Local legend is that it's harder than it was originally b/c of a broken hold. I've never seen it any different than its current state, but I've only been playing on it for a few years. I scoped the whole line on TR today, and the section past the crux is stellar, somewhat making up for the crux being right off the deck and pretty painful. There's a pocket that takes a red tricam between bolts #2 and #3.
By Internet Hardman
From: EARTH
Nov 18, 2013

Clip bolt 2 at your waist, after doing the crux. Don't worry, that spinning quarter inch first bolt is bomber, lots of folks have 'tested' it.
By Aaron Formella
From: Atascadero, CA
Jun 14, 2015
rating: 5.12b 7b 26 VIII+ 26 E5 6b R

Current hardware details: The first bolt's SS SMC hanger spins and is bent a bit. The bolt is a 3/8" sleeve anchor, probably a Rawl "5-piece." It's still strong however as I've seen 3 people, myself included, fall on it several times. Give a good soft catch on this bolt, little hop, as it's damaging to the rope. Bolts 2 & 3 are also 3/8", "5-piece" sleeve anchors. An old Kong Italy hanger on the 2nd bolt. I would like to replace the bolts soon, they could use it better sooner than later. I think bolts are carbon steel and hangers are stainless. On 06/07/2015, bolt 2 was tightened but remains a bit loose due to the rock beneath the hanger not being flat, hanger on bolt 3 was previously tweaked sideways out of position, the hanger was repositioned. The bent hanger on bolt 1 prevents a socket from gaining the hex head so an open faced wrench will be needed to tighten it. Addition of a washer and some loktite would help.
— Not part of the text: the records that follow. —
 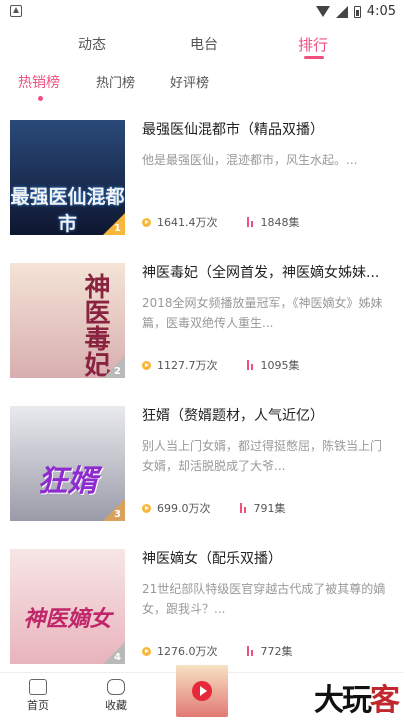 I want to click on favorites-icon, so click(x=116, y=687).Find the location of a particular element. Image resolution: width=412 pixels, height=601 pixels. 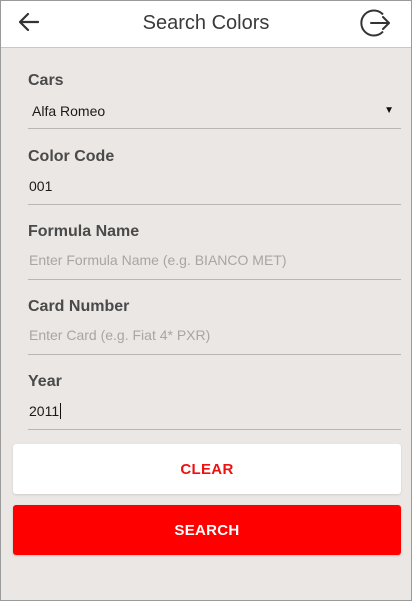

color-code-label: Color Code is located at coordinates (72, 156).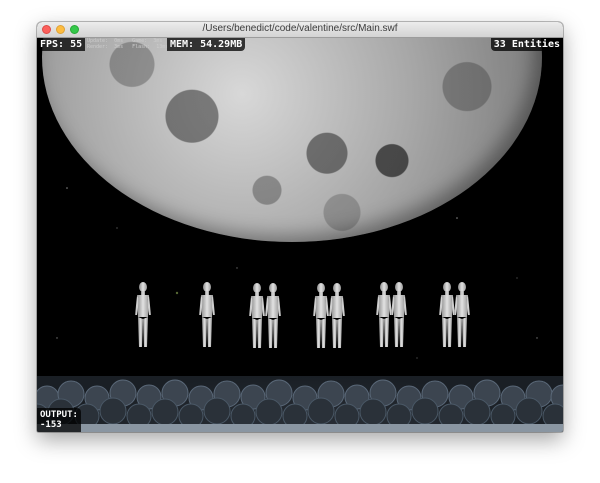  I want to click on stats-flash-label: Flash:, so click(142, 47).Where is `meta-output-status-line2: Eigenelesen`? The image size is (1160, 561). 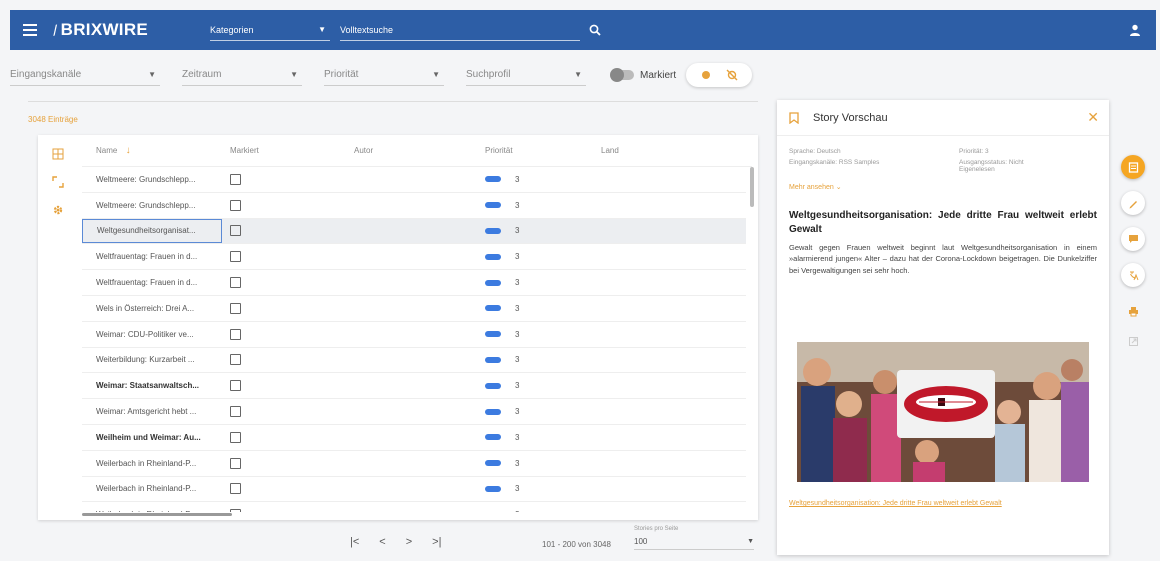
meta-output-status-line2: Eigenelesen is located at coordinates (977, 170).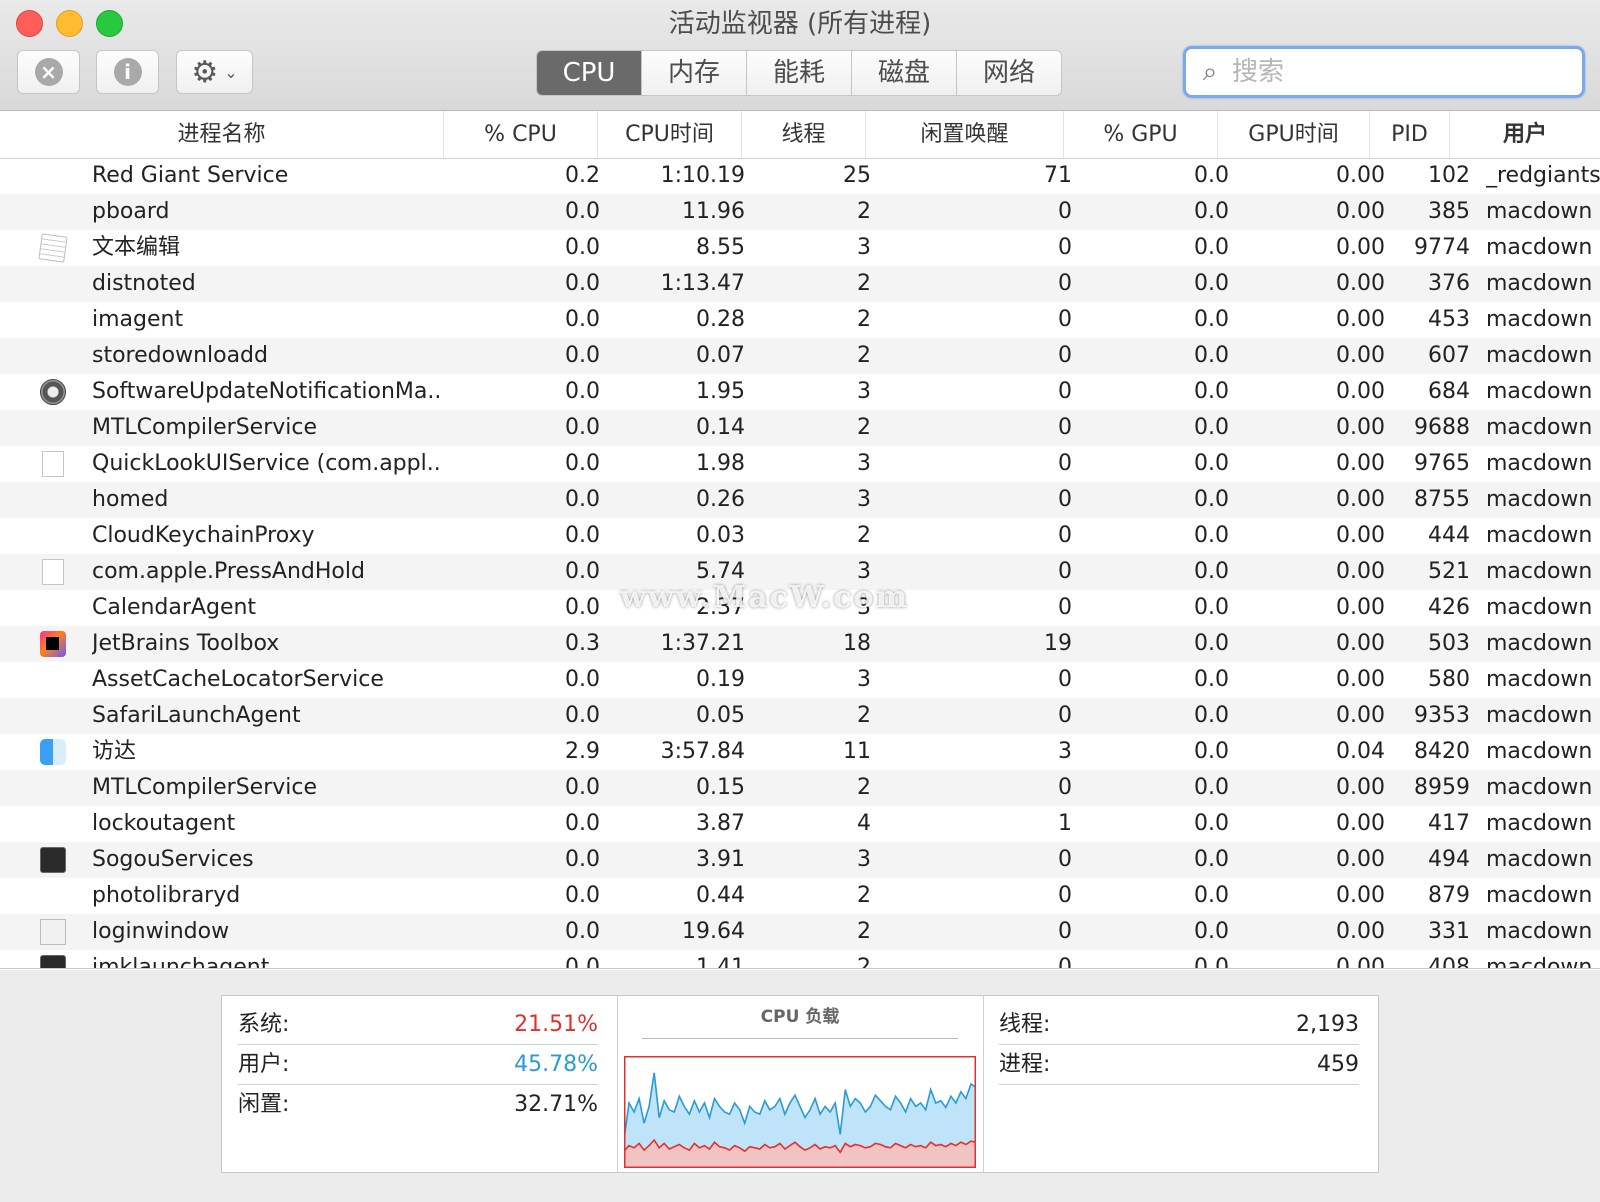 Image resolution: width=1600 pixels, height=1202 pixels. What do you see at coordinates (1210, 72) in the screenshot?
I see `search-icon: ⌕` at bounding box center [1210, 72].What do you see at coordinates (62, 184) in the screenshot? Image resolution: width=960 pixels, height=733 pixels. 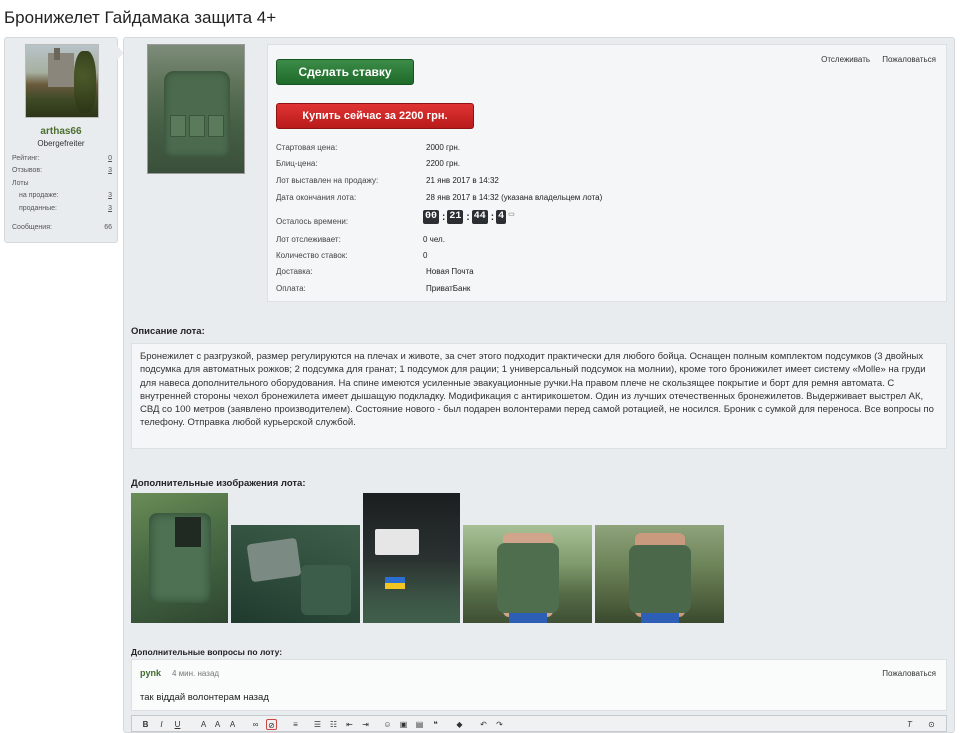 I see `stat-lots: Лоты` at bounding box center [62, 184].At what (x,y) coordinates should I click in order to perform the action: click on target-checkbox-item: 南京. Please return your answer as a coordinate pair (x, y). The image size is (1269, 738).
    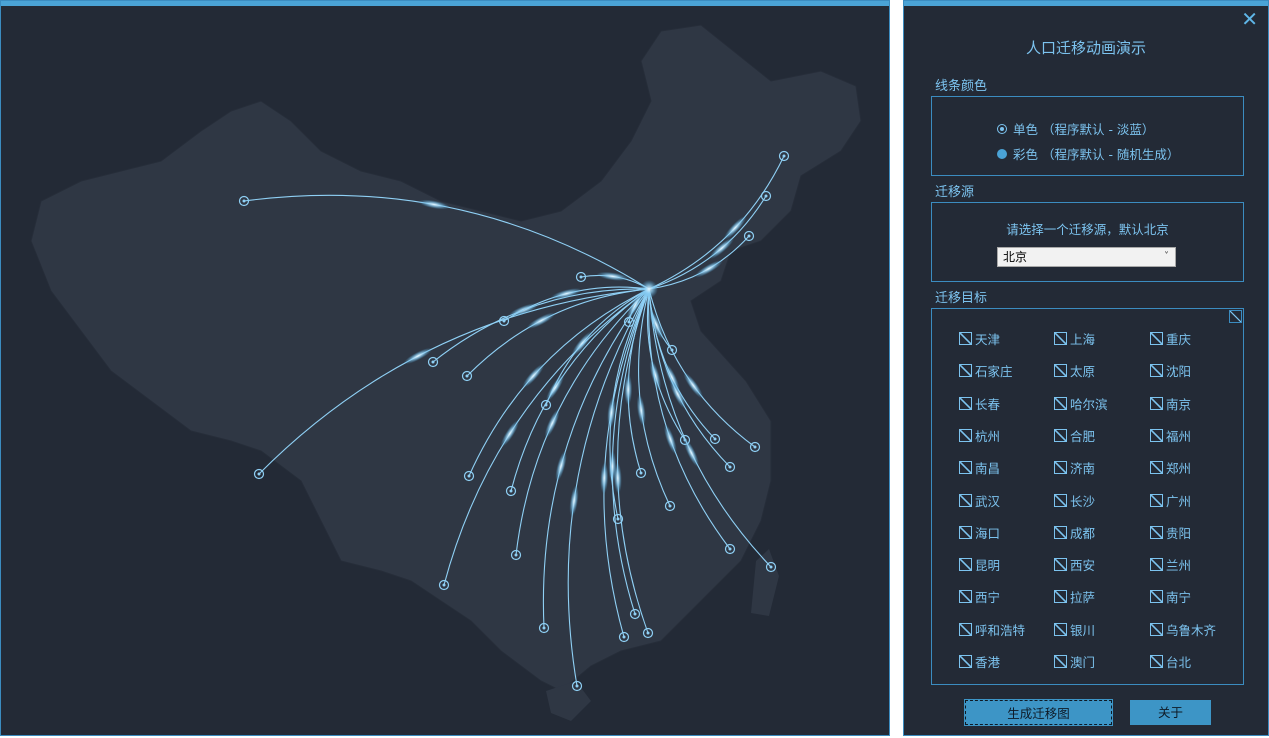
    Looking at the image, I should click on (1170, 404).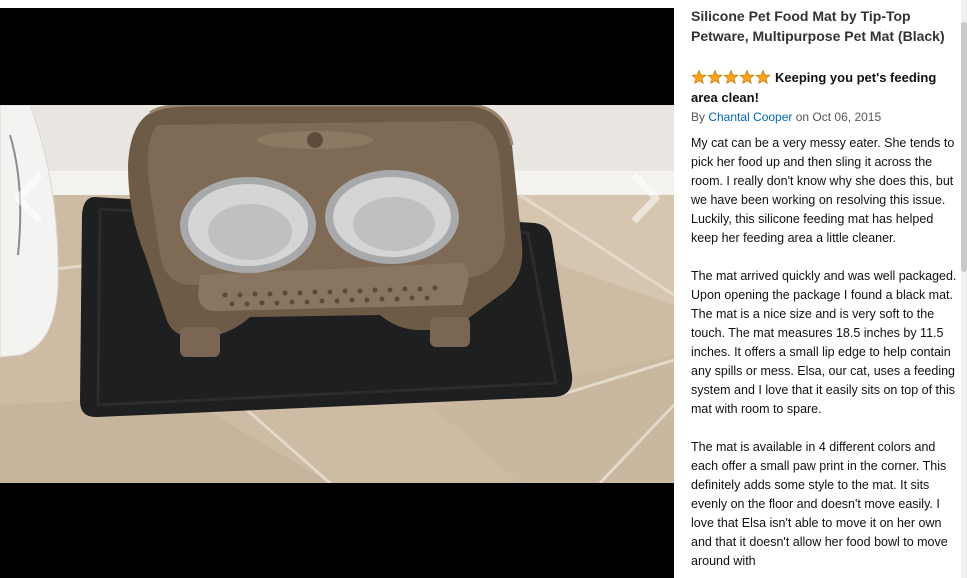 This screenshot has height=578, width=967. Describe the element at coordinates (964, 289) in the screenshot. I see `review-scrollbar` at that location.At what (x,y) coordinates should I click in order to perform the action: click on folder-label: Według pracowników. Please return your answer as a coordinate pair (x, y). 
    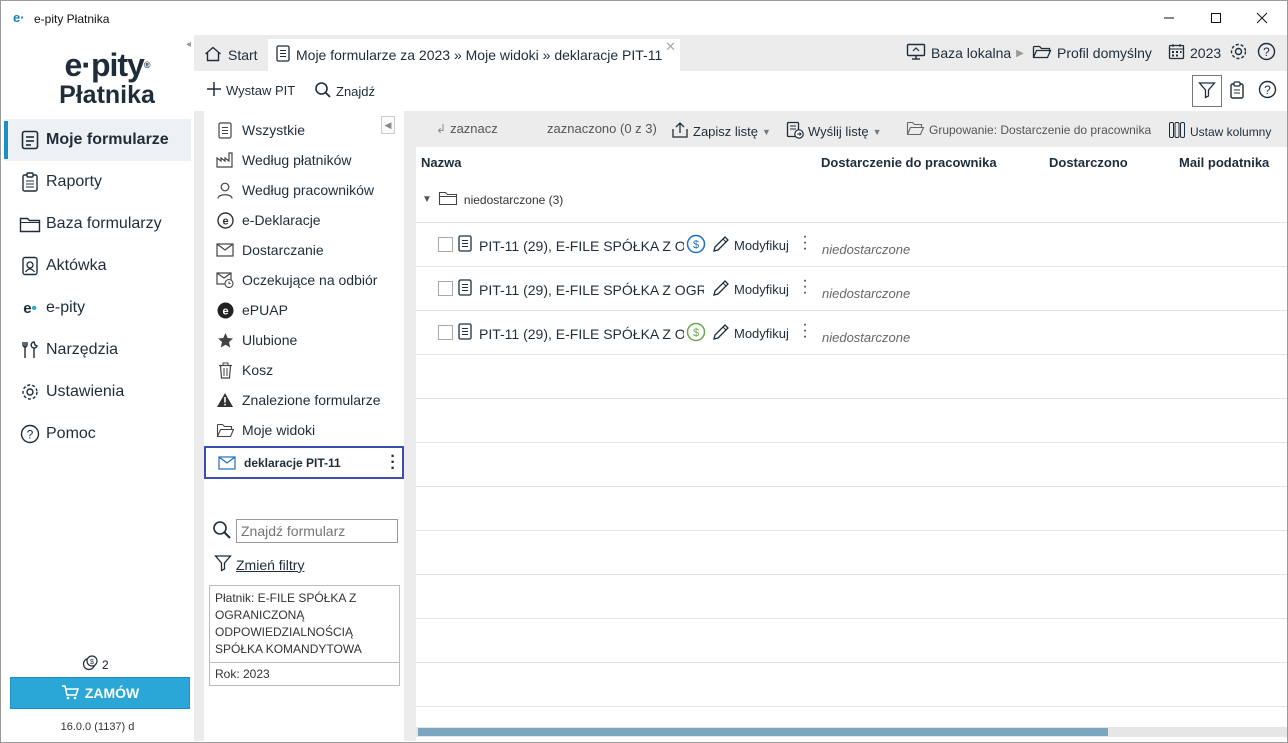
    Looking at the image, I should click on (308, 190).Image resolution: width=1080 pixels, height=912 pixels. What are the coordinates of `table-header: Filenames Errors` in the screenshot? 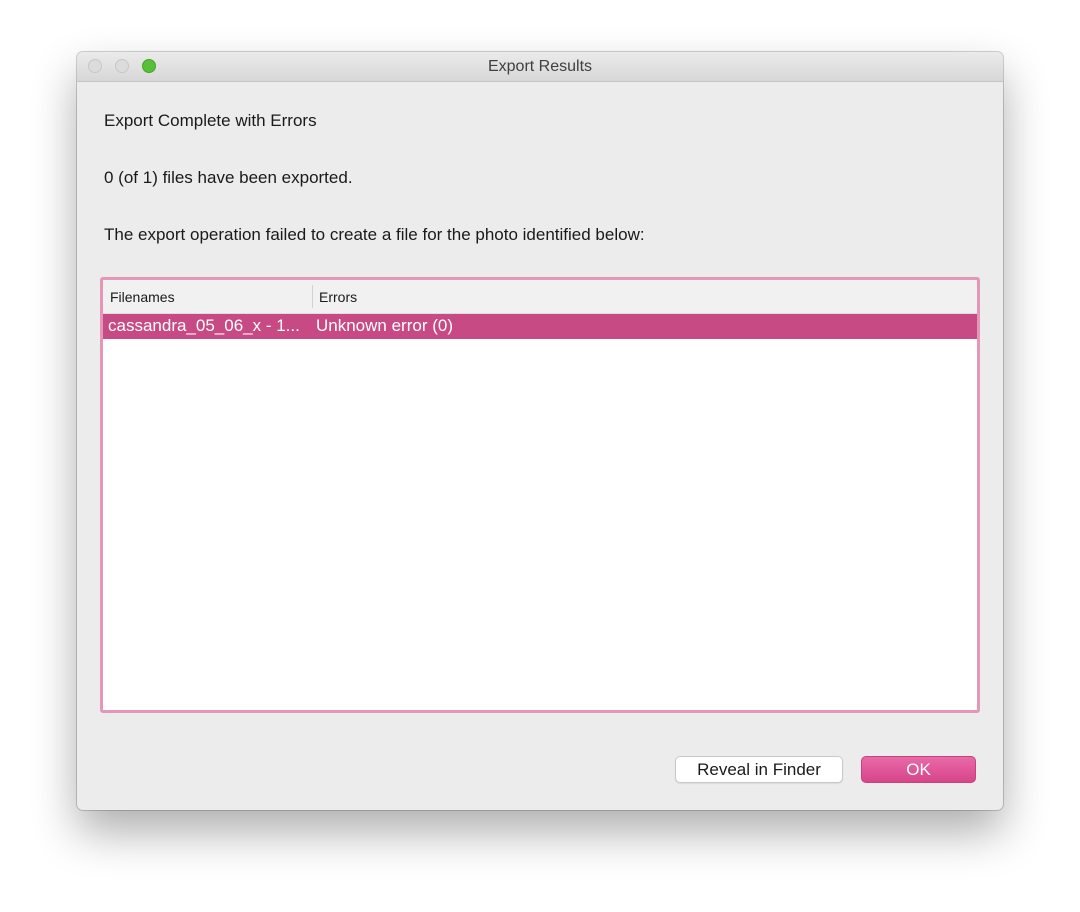 It's located at (540, 297).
Protection Beta: the second clip can be made after hitting the left hand crimp just left of bolt 2, but it's hard to do. It may be better to make the next couple moves to a better right hand then clip just above the waste. Either way, don't blow the second clip or the moves after the left-hand crimp before clipping. If you do, prepare to absorb the shock of hitting the slope below. Try a Red Tricam in the pocket in camming mode with point facing left. I've also seen it proed with a C4. Your hand will be where you want your pro. Stay cool and make one more move right to the jug and a good stance to fiddle in gear. There is an option to climb to the right at the top to clip a bolt on Fly Away and protect the runout at the top, unless your pride gets in the way like mine did.

Very fun, albeit mentally challenging route with many sequence options for getting through the crux. Bring your crimp strength and pay close attention to your feet.